Interpreted, this concerns the Wicked Priest who was called by the name of truth when he first arose. But when he ruled over Israel his heart became proud, and he forsook God and betrayed the precepts for the sake of riches. He robbed and amassed the riches of men of violence who rebelled against God, and he took the wealth of the peoples, heaping sinful iniquity upon himself. And he lived in the ways of abominations amidst every unclean defilement.

— 1QpHab, col. 8, lines 4–11, translated by Vermes (2004)

Because of the blood of men and the violence done to the land, to the city, and all its inhabitants.
Interpreted, this concerns the Wicked Priest whom God delivered into the hands of his enemies because of the iniquity committed against the Teacher of Righteousness and the men of his Council, that he might be humbled by means of a destroying scourge, in bitterness of soul, because he had done wickedly to His elect.

— 1QpHab, col. 9, lines 8–12, translated by Vermes (2004)

Woe to him who causes his neighbours to drink; who pours out his venom to make them drunk that he may gaze upon their feasts.
Interpreted, this concerns the Wicked Priest who pursued the Teacher of Righteousness to the house of his exile that he might confuse him with his venomous fury. And at the time appointed for rest, for the Day of Atonement, he appeared before them to confuse them, and to cause them to stumble on the Day of Fasting, their Sabbath of repose.
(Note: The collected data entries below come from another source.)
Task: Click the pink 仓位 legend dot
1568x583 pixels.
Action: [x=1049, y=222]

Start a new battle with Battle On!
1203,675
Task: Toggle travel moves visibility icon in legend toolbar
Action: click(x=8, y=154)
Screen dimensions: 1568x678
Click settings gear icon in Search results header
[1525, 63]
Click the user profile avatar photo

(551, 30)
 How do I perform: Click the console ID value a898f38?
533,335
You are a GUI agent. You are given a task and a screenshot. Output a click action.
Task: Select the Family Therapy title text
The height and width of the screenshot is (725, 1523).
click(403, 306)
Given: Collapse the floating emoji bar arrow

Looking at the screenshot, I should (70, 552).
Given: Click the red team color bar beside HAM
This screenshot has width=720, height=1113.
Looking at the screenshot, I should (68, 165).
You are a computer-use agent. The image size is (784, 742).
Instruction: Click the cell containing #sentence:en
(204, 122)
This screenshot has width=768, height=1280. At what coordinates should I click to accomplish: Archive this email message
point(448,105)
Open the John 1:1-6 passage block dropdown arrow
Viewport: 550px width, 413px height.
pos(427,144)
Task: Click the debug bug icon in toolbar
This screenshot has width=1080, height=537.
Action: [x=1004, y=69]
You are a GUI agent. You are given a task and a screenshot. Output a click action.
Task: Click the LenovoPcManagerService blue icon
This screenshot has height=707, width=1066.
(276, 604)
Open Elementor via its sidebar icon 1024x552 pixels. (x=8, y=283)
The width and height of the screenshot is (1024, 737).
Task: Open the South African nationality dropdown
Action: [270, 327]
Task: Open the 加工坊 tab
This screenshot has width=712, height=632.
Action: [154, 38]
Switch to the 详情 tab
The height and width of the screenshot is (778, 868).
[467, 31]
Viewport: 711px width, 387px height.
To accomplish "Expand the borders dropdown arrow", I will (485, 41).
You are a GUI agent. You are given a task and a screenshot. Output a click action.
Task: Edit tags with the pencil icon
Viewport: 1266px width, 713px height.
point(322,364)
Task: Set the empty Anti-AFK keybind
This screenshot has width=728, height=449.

— 1QpHab, col. 11, lines 3–8, translated by Vermes (2004)

You have filled yourself with ignomity more than with glory. Drink also, and stagger! The cup of the Lord's right hand shall come round to you and shame shall come on your glory.
Interpreted, this concerns the Priest whose ignomity was greater than his glory. For he did not circumcise the foreskin of his heart, and he walked in the ways of drunkenness that he might quench his thirst. But the cup of wrath of God shall confuse him, multiplying his [...] and the pain of [...]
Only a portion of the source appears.